Task instructions »
1. In the amplifier distortion thread, which amplifier did the poster buy as a spare while the Sugden was being repaired?
2. Please copy everything in the amplifier distortion thread from "So far I have" down to "this distorts too!", word for word.
3. Resume the amplifier distortion thread after its last sentence, carrying on in the same vein.

Excerpted passage »
Amplifier distortion help please


Hope someone can help. I seem to be having a weird problem, in that I keep getting distortion on the left channel of my system. This does not happen all the time, but usually, once it starts, the amp is damaged. It occurs from either of my two turntables or my Cd player.

So far I have had my Musical Fidelity 'The Preamp' in for repair, one of my Sugden P128 monobloc's, and now the amp I bought for a spare whilst the Sugden is in for repair, a Marantz PM-54 is distorting on the left channel. I also tried a friends DPA power amp and this distorts too!

Most of the time I have been using a pair of aged Mission770's, but changed to my spare pair of Celestion DL12's and left channel is distorting, although this was after it started distorting with the Missions.

Talking of the missions, the smaller coil on the crossover board looks like it used to be connected to the negative speaker wire post, but the wires stop just short of this on both crossovers.

Added later: Yesterday I turned on my system and left channel was distorting badly with very low volume being produced. I changed the left speaker and it then sounded fine. Replaced with original speaker and still sounded fine - ie no distortion ?????????

Here's hoping,

GAry
128x128garybonnar
Thanks again Marakanetz I borrowed another amp and all is fine, guess the missions were the problem(I hope!).
GAry
Have you checked to make sure your wall outlets are wired properly? You can buy inexpensive testers at Home Depot etc....
Speaker is the load to your amp and speaker components tend to go old especially the voice coil, looses flexibility, expands so much that it's in friction with magnet just like joints that may catch later on arthritis. Depending on stress it may or may not contract or expand free.
Old speakers need re-work and re-work on old speakers with limited possibility to get correct crossover and driver parts may be very challenging. It can be done easier if you will use outboard electronic crossover but even that having in mind, you may end up finding better complete speaker for the project price. You've mentioned yourself that it'll be odd about all three source components and that's where you've found the answer to your own question. Now ask the same question about both of amps... The fact that you've fried already amp once is evident that speaker voice coil failed to contract/expand once and will do it again and probably more frequent sucking out your budget for replacement pair.

Listed entries »
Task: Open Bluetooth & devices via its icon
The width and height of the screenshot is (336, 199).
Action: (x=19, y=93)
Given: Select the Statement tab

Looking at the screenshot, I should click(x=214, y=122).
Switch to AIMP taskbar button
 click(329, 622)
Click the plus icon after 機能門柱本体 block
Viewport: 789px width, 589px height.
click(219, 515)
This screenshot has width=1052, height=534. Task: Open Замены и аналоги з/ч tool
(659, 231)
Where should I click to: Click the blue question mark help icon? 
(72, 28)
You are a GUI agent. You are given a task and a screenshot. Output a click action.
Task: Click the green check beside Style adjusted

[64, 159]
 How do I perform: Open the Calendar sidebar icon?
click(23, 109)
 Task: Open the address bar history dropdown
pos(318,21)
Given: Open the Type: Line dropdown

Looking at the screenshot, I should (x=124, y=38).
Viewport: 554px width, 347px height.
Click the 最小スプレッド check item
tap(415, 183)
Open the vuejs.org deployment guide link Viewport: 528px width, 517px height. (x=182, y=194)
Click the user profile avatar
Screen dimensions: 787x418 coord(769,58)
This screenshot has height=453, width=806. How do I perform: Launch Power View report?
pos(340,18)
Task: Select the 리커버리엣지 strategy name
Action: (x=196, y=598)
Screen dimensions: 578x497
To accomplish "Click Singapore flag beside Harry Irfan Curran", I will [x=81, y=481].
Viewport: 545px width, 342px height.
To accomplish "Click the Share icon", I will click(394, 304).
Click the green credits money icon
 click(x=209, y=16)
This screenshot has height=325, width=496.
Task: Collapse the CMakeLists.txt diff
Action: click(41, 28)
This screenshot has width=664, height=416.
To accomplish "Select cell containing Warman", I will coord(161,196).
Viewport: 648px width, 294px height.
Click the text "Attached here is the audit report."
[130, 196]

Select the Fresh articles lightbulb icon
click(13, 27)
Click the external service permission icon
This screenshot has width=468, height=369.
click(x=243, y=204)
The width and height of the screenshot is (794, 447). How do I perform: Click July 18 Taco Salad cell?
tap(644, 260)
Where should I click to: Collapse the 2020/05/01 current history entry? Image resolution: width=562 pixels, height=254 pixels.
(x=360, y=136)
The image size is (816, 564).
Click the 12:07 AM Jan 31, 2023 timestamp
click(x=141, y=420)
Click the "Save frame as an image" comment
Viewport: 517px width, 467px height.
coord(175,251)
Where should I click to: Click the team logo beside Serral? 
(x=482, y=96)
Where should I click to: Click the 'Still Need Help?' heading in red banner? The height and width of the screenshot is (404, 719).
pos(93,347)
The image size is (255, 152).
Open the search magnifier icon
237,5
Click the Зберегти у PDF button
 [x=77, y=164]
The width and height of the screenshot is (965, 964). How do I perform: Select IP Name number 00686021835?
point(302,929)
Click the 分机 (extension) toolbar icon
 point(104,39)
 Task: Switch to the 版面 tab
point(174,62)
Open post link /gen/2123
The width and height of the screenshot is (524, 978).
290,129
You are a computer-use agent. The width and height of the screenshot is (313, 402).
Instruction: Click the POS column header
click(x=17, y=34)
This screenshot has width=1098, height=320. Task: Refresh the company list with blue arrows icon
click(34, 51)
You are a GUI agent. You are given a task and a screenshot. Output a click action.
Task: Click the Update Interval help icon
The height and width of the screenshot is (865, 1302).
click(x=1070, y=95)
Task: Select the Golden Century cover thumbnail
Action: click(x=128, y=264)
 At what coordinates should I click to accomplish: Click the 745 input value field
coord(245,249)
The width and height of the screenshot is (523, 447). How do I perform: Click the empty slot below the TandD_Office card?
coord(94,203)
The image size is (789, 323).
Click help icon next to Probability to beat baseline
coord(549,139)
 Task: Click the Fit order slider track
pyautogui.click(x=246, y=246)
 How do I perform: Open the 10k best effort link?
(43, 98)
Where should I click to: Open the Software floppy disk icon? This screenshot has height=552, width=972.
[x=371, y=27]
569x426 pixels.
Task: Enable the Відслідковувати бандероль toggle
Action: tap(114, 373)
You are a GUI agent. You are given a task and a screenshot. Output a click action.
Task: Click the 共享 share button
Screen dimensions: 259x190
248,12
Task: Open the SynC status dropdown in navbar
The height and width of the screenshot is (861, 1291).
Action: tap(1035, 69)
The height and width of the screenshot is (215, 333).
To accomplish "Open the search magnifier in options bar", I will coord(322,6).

Task responses »
1. A Marantz PM-54.

2.
So far I have had my Musical Fidelity 'The Preamp' in for repair, one of my Sugden P128 monobloc's, and now the amp I bought for a spare whilst the Sugden is in for repair, a Marantz PM-54 is distorting on the left channel. I also tried a friends DPA power amp and this distorts too!

3.
Furthermore I'd advise you not to connect to your rig any of your current speakers at this particular moment. You can get any low-priced floor-standing JBL, Polk or Klipsch from Best Buy and return it within a month to see if your components will expose the same intermittent problem.

Hope I found the best and diagnosed at my best your intermittent problem.
Thanks for the reply. Speaker wire is connected bare without banana's at speaker. Bare into amp via monster cable reducers.
Would be odd if all three source components were causing problems. Why would older speakers be an issue? And why does the problem come and go please?
Counting backwards Speaker -> speaker wire -> amp -> interconnect wire -> preamp if any -> interconnect wire -> source.
Check each interconnect and speaker wire for solid termination first. What termination you're using on your speaker wire? Check bananas firm onto socket and for solid termination or cut bananas away and use naked wire(best termination is no termination at all)
I betcha both of your speakers had lived quite a life and need a fair amount of TLC or replacement if you realy want to stop frying your amps.